:: Records for processing ::

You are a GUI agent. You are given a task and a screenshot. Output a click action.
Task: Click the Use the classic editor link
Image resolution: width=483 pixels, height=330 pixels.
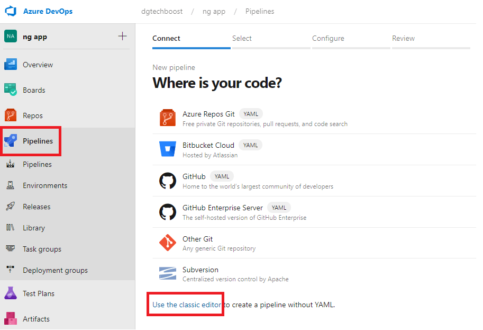186,305
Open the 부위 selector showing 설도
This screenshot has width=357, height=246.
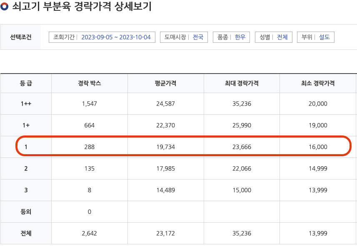click(x=315, y=37)
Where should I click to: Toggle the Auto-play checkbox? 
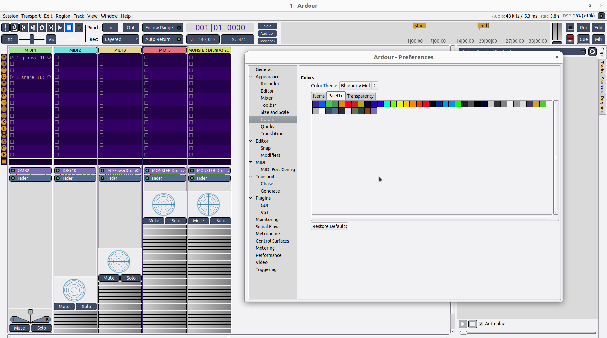tap(481, 324)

:::

Exercise brief: Only the lines from the one containing "This screenshot has width=357, height=246." through the end of the records should be copied, exactly and with both ends included; the pictures should not.

Result:
This screenshot has width=357, height=246.
click(x=315, y=37)
Where should I click to: Toggle the Auto-play checkbox? 
tap(481, 324)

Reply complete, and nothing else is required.